• WORK ORDER
Carry on the passage about how unschooled children learn to read, starting right after its last sentence.

• TEXT SECTION
_ _ _ _ _

In some cases unschooled children progress from non-reading to reading in what seems to observers to be a flash. For example, Lisa W. wrote: "Our second child, who is a visual thinker, didn’t learn to read until he was 7. For years, he could either figure out what he needed to know from pictorial cues, or if stuck, would get his older brother to read to him. I remember the day he started reading. He had asked his older brother to read something to him on the computer and his brother replied, "I have better things to do than to read to you all day", and walked away. Within days [my Italics] he was reading quite well."
Diane wrote, "My first daughter could not read when she turned 5 in March but by the end of that year she could read fluently, out loud, without pause or hesitation." And Kate wrote that her son, at age 9, "taught himself to read" in a period of just one month. In that time span he deliberately worked at reading, on his own, and progressed from being a hesitant, poor reader to highly fluent reading, well beyond what a standard school would have regarded as his "grade level."
Such step-like progressions in overt reading ability may occur at least partly because earlier, more covert stages of learning are not noticed by observers and may not even be noticed by the learners. Karen attributes the rapid onset of reading that she observed in her son to a sudden gain in confidence. She wrote: "Over this past summer, son A [now age 7] went from hiding his ability [to read at all] to reading chapter books. In a summer! Now, six months later, he feels confident enough in his reading ability that I regularly get up in the morning to find him reading aloud to his sister. He even offers to read to his father and me. This was unheard of a year ago when he hid his ability level from us in his embarrassment and lack of confidence. I’m so glad we didn’t push him!"
3. Attempts to push reading can backfire.
Three of the people who sent me stories wrote that they at some point attempted to teach reading to their non-reading child and that the attempt seemed to have negative consequences. Here is what they said.
Holli wrote that when her son was "about 3 1/2" she began trying to teach him reading. "I think the Bob books are stupidly repetitive and inane, but I found ones that were at least moderately engaging and had him start practicing them. … He really was not ready yet, I think, for actual reading, and whether he was or not, he resented being made to do something that wasn’t his idea, so he resisted. … Pretty quickly I realized that in spite of the progress he was making in reading skill, I was doing more harm than good to my son, because I was making him hate reading. I immediately ceased formal instruction in reading, and just went back to reading to him whenever he wanted me to." Holli went on to note that, roughly two years later, her son "entirely surreptitiously" began to look at books on his own and eventually to read, apparently hiding his interest and practice so as not to feel pressured.
Beatrice wrote, of her daughter who learned to read at age 8: "I too am guilty of trying to ‘make her’ read, when she turned 6, worried that the kids at school would be learning this skill and not wanting her to be left behind. After a couple of weeks of insisting she read and keep a journal with me spelling everything and she copying it all out, she told me flatly to ‘leave me alone,’ that she would have no part in my scheme and would learn to read when she was ‘good and ready.’"

_ _ _ _ _

[Stored data entries]
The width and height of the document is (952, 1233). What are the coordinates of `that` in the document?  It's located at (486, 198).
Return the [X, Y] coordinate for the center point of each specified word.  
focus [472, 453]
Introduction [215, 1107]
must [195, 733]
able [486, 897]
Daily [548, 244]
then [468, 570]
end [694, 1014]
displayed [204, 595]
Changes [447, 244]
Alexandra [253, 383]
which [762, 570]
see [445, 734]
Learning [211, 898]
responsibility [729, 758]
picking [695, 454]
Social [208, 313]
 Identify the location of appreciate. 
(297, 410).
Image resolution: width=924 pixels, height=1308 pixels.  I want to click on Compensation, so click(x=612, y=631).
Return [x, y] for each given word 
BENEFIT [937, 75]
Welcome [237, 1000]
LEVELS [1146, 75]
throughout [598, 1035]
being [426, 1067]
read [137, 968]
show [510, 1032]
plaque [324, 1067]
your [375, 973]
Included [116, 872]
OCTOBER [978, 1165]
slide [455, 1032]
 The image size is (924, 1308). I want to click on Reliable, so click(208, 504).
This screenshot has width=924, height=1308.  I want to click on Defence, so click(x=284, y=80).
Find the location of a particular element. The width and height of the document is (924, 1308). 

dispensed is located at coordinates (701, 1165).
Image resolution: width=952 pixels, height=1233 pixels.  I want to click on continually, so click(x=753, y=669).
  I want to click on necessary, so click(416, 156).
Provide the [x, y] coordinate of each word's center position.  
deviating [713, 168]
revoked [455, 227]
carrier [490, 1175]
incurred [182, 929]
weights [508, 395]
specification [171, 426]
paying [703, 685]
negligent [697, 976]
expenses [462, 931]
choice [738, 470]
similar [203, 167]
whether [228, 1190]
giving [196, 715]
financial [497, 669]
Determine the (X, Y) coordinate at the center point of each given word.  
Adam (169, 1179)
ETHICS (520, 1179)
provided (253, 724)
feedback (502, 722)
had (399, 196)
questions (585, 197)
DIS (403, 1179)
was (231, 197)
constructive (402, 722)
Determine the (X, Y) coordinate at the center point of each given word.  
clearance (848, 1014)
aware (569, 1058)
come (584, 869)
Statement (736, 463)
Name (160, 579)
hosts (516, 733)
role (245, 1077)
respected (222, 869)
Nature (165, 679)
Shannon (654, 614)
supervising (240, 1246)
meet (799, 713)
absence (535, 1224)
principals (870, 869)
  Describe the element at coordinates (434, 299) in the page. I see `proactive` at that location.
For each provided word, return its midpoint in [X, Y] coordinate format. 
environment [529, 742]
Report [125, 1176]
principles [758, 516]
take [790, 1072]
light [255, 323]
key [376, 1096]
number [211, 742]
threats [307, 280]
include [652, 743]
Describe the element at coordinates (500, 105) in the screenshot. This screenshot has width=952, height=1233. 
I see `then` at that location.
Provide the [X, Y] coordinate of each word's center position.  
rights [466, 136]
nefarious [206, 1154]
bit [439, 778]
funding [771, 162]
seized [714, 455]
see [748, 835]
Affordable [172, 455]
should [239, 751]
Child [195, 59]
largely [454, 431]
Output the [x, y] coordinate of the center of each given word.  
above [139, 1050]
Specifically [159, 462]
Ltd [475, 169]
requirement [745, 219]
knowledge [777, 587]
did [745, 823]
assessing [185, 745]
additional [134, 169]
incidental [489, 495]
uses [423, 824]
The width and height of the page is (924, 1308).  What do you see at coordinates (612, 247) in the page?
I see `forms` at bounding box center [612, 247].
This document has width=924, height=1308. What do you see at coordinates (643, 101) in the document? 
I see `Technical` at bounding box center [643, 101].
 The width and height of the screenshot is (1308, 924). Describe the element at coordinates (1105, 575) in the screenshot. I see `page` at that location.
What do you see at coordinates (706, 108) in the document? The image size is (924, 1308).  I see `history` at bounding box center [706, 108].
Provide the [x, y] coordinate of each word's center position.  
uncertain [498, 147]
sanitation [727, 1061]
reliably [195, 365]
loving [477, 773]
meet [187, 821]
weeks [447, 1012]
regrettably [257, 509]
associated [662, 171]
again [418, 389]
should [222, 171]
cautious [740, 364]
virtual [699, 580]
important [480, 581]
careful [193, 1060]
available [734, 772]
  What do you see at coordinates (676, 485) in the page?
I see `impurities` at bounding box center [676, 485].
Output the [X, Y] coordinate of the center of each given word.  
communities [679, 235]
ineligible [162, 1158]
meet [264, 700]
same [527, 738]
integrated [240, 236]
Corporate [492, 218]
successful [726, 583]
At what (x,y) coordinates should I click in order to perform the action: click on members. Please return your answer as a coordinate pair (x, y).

_ _ _ _ _

• EXERCISE OUTPUT
And Kate, a homeschooling mom in the UK, wrote, concerning her attempts to teach reading to her son: "By age 9 he was resistant to any English and reading became a regular battle. He resisted it and found it boring and he was distracted, so finally I got over my own schooly head and tried a new policy of letting go. I said that I would never make him read again or even suggest it…. Over the next month he quietly went to his room … and taught himself to read…. I had spent four years teaching him the basics [when he wasn’t interested], but am now sure that he could have learnt that in a few weeks."
4. Children learn to read when reading becomes, to them, a means to some valued end or ends.
There’s an old joke, which I recall first hearing several decades ago, about a child who reached age 5 without ever speaking a word. Then one day, at lunch, he said, "This soup is cold." His mom, practically falling over, said, "My son, you can talk! Why haven’t you ever said anything before?" "Well," said the boy, "up until now the soup has always been warm."
This story is completely apocryphal as applied to learning to talk, which is why we understand it to be a joke. Children learn to talk whether or not they really have to talk in order to get their needs met; they are genetically programmed for it. But the story, somewhat modified, could apply quite reasonably to learning to read. Children seem to learn to read, on their own, when they see some good reason for it. Many of the stories sent to me illustrate this idea. Here are some examples:
Amanda wrote, concerning her daughter who attends a Sudbury model school: "She had consistently told people that she didn’t know how to read until she made brownies this past November [at age 7]. She asked her father and myself to make her favorite brownies for her, but neither of us was willing to make them. A little while later she ran into the room and asked me if I would turn on the oven for her and find her a 9×11 pan (she said, "9 ex 11" instead of "9 by 11"). I got her a pan and turned on the oven. Later she ran in and asked me to put the brownies in the oven. Then she said, ‘Ma, I think I can read now.’ She brought me a few books that she then read out loud to me until she jumped up and said, ‘those brownies smell done. Will you take them out now?’ … Now she tells people that she knows how to read and that she taught herself how."
Idzie, a 19-year-old unschooled but beautifully educated blogger, sent me a link to an essay, on her blog, about her own memories of learning to read. She wrote, in part: "When I was something like age 8 or 9, my mother was reading the first Harry Potter book aloud to my sister and me. But, well, she had things to do other than read, and if she read too long, her voice would get hoarse. So, being quite frustrated at how slow a process this was, and really wanting to know what happened next, I picked it up and began to read."
Marie, an unschooling mom, wrote about her son, now age 7: "[He] found the incentive to become a better reader through acting at a local theater. He has always been passionate about putting together ‘shows,’ but now he is old enough to have real acting experience. He sees that reading is an integral part of this activity that he loves and it has given him a strong reason to grow and develop as a reader. He recently had a part in A Midsummer Night’s Dream and had to read and memorize Shakespeare. It took no instruction on the part of a ‘teacher’ whatsoever."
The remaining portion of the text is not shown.